You also found this catch22 out. The problem of having an Arduino to take care of the TCP/IP stack communications and also the user application at the same time will cause more problems then it is worth. The OpenPicus Italian design team used a RTOS, a PIC24, ZeroG Wifi and the field proven TCP/IP stack that is rock solid.
I have looked at Asynclabs, Netduino plus and the FEZ WiFi solutions and they all fell way short in having a rock solid design.

If you ever wanted to be an IT expert (information technologies expert) then this OpenPicus Flyport will lead you into that profession. You will have to know the PC router basics to even put the Flyport module online to the world wide web. Not to worry, I started out being an IT moron and the knowlege I have gained from the Flyport was in-measurable. You have to do a lot of reading even though the OpenPicus IDE does most of the work for you. Not knowing the difference between AdHoc (peer to peer) and infrastructure (wifi access point) network connections will stop you dead in your tracks.

May I suggest the following links (along with the OpenPicus website information) to get you up to IT speed.

www.en.wikipedia.org/wiki/Internet_Protocol_Suite

www.support.microsoft.com/kb/169790

www.powerdog.com/wepkey.cgi

www.wepkey.com/

www.dyndns.com/

www.radmin.com/products/ipscanner/

www.portforward.com/

www.chebucto.ns.ca/~rakerman/port-table.html

Please, before you buy thoroughly re-read the OpenPicus website information and download the free IDE and examine
the software. Also, look at their blogs and video.

http://www.openpicus.com/cms/

Since I made every mistake, being an IT moron, on my Flyport project, I can help you achieve your goals.
You could also take a IT person out to lunch or find a computer geek to help you.

8) 8) 8)

"Never trust an Internet bully who insults and makes fun of your level of intelligence."

westfw

IPv6 Support?  That would set it apart...

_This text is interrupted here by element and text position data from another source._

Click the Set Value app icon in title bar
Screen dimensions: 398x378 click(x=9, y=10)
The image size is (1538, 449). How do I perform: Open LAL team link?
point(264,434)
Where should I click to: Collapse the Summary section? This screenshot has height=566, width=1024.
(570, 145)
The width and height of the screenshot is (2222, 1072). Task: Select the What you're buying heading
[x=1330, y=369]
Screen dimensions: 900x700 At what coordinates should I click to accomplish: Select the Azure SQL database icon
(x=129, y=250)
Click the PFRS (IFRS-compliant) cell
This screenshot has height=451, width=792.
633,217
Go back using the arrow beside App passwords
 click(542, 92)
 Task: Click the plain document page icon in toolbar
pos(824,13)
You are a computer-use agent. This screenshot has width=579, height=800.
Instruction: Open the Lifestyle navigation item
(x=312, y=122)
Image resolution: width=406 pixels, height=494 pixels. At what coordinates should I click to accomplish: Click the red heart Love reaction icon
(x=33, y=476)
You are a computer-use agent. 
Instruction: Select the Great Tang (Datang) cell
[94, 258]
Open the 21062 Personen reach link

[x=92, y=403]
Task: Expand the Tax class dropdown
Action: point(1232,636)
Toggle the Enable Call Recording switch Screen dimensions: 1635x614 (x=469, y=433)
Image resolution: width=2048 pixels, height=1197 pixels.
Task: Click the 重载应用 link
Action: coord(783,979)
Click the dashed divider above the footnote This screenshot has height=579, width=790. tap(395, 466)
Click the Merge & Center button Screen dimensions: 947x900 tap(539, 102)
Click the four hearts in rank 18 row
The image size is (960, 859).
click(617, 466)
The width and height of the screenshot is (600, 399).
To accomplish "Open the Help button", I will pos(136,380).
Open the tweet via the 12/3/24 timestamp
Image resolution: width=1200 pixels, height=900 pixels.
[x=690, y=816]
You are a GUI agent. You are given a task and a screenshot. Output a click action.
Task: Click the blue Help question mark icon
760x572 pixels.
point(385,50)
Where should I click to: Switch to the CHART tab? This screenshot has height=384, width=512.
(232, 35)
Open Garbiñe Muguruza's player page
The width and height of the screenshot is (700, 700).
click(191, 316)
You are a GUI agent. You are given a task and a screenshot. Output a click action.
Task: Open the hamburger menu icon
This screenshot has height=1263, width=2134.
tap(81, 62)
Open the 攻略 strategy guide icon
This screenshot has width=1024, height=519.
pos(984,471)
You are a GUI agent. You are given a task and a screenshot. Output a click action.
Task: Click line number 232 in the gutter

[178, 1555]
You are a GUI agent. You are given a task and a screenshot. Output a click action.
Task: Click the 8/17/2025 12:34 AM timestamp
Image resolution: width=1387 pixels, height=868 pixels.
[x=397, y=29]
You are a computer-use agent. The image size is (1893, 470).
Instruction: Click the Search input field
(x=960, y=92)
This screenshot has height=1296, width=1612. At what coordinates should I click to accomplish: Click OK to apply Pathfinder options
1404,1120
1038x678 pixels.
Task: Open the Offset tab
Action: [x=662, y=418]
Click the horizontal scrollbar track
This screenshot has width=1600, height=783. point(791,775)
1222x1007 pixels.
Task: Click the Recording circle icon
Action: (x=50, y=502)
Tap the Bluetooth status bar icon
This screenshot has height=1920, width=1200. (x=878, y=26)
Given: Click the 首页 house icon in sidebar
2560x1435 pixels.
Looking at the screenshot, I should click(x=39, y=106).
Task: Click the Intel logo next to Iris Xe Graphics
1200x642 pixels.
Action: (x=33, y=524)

I'm not sure I'd consider the Microchip TCP stack to be "rock solid."  I'm pretty sure I've heard mixed reviews...

ArduinoAndy

#4
Feb 24, 2011, 07:51 pm Last Edit: Mar 08, 2011, 02:18 am by ArduinoAndy Reason: 1
Picture of the WiFi Flyport Webserver on my Ipod Touch.


8) 8) 8)
"Never trust an Internet bully who insults and makes fun of your level of intelligence."